Termite prevention centers on removing the insects’ sources of food and water. Prevention best begins outdoors; landscaping that sits too closely to home foundations can encourage termites to pass into the structure. Mulch, sod, and any other landscape elements should not be situated within six to eight inches of the base of the house. In addition, direct ground contact should be avoided with any elements of the house, including siding, EIFS or stucco, foam insulation, decks, patios, and porches. Termites also require moisture to infest and breed efficiently, so repairing leaking plumbing or gutters, sealing any structural breaches, and keeping gutters clean are of paramount importance. Downspouts should also be inspected regularly for any leaks that may soak the foundations, and they should be structured to move water far away from the home before being deposited in the yard or runoff.

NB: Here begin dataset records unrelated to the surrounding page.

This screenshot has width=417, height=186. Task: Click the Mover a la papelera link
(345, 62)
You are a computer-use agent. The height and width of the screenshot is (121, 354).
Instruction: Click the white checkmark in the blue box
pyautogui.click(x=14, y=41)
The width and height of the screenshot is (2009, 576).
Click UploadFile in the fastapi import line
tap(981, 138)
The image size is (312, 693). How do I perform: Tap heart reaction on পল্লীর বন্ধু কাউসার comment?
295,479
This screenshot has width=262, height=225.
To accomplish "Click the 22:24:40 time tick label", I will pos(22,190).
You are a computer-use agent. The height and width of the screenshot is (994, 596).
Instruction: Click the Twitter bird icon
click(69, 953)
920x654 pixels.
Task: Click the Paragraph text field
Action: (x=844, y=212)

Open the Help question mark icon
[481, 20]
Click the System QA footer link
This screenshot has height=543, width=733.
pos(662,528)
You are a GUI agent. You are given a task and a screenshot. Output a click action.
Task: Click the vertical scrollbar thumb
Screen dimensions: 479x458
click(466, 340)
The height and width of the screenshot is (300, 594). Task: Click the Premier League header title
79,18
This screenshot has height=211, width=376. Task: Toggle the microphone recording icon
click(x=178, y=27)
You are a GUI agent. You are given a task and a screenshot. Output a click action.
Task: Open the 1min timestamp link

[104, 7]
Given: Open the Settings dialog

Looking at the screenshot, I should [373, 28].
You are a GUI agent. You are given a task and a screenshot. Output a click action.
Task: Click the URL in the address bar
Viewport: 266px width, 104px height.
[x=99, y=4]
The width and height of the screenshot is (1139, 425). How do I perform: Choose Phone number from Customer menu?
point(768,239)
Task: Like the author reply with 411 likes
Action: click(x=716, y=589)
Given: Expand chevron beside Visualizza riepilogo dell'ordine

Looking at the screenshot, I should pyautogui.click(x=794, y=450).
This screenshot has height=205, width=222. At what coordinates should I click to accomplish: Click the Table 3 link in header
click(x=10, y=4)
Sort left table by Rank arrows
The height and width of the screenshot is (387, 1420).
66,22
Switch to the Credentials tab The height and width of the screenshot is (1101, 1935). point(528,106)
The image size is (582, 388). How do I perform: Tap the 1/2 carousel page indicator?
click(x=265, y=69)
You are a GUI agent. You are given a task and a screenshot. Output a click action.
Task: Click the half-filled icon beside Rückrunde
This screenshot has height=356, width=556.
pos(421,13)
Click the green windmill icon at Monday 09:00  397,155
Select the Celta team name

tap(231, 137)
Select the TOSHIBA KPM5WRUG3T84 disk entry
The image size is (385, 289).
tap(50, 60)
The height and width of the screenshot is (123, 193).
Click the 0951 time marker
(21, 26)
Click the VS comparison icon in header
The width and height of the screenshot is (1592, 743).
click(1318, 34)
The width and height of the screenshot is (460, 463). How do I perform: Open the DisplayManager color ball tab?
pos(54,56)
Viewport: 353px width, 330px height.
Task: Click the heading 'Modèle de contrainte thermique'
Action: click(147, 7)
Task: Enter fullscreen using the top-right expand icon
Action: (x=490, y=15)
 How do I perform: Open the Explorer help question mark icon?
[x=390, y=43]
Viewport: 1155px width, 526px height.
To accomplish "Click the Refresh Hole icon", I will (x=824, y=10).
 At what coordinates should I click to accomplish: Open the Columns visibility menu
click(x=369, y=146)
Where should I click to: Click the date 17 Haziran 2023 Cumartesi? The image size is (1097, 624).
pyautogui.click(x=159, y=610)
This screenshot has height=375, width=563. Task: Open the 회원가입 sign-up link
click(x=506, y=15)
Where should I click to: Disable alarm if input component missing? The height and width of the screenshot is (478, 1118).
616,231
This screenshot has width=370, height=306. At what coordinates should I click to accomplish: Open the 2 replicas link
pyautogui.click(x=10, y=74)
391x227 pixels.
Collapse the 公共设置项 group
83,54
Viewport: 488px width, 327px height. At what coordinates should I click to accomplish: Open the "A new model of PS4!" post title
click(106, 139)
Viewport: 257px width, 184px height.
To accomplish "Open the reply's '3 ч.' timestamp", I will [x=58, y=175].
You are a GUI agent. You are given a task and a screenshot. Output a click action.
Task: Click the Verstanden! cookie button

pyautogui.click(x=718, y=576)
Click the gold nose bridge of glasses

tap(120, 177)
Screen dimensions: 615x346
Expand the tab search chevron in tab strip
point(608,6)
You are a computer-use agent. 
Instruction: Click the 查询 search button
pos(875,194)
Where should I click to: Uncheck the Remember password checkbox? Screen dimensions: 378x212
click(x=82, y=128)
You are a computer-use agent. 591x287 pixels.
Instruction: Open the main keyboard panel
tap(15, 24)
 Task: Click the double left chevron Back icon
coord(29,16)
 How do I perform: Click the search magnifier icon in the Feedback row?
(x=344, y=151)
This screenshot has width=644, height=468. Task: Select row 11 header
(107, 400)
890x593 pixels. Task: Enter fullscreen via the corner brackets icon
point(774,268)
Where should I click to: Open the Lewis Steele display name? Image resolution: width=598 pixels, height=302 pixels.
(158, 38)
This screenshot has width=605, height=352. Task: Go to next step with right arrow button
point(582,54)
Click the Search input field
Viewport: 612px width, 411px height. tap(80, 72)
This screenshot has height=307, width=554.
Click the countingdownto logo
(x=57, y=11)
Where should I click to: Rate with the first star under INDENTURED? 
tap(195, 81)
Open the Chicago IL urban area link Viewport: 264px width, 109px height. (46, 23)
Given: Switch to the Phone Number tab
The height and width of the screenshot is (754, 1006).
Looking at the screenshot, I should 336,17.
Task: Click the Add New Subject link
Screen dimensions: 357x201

There are several standard treatments for termite infestations: subterranean baits, repellent liquid treatments, and non-repellent liquid treatments. Baiting systems are more costly than other methods as you must factor in the expense of the regular monitoring and baiting required. However, the method is the most environmentally friendly, requires no structural drilling, poses no threat to residents or pets, and, since treatment is ongoing, can provide the most long-term solution for protection of the home. Repellent liquid treatments, applied around and underneath homes to lay a chemical barrier between termites that lay in the soil and the house itself, have the advantage of relatively low costs and can last up to five years per treatment. The process is fairly labor intensive though, and since the termites are turned away by the chemical compounds in the soil, there is a slim chance that some pest may find a gap in the barrier. The newest non-repellent liquid treatments, while more expensive, have similar longevity. However, as the termites crawl through the chemical compounds they contain, this method carries an even higher rate of success than repellent termiticides.
Tent fumigation, once a mainstay of the industry, is still used for severe termite infestations and in some states is required before a home can be sold. However, most professionals agree that in the majority of cases, one or more spot-treatment methods in combination are more effective in termite eradication.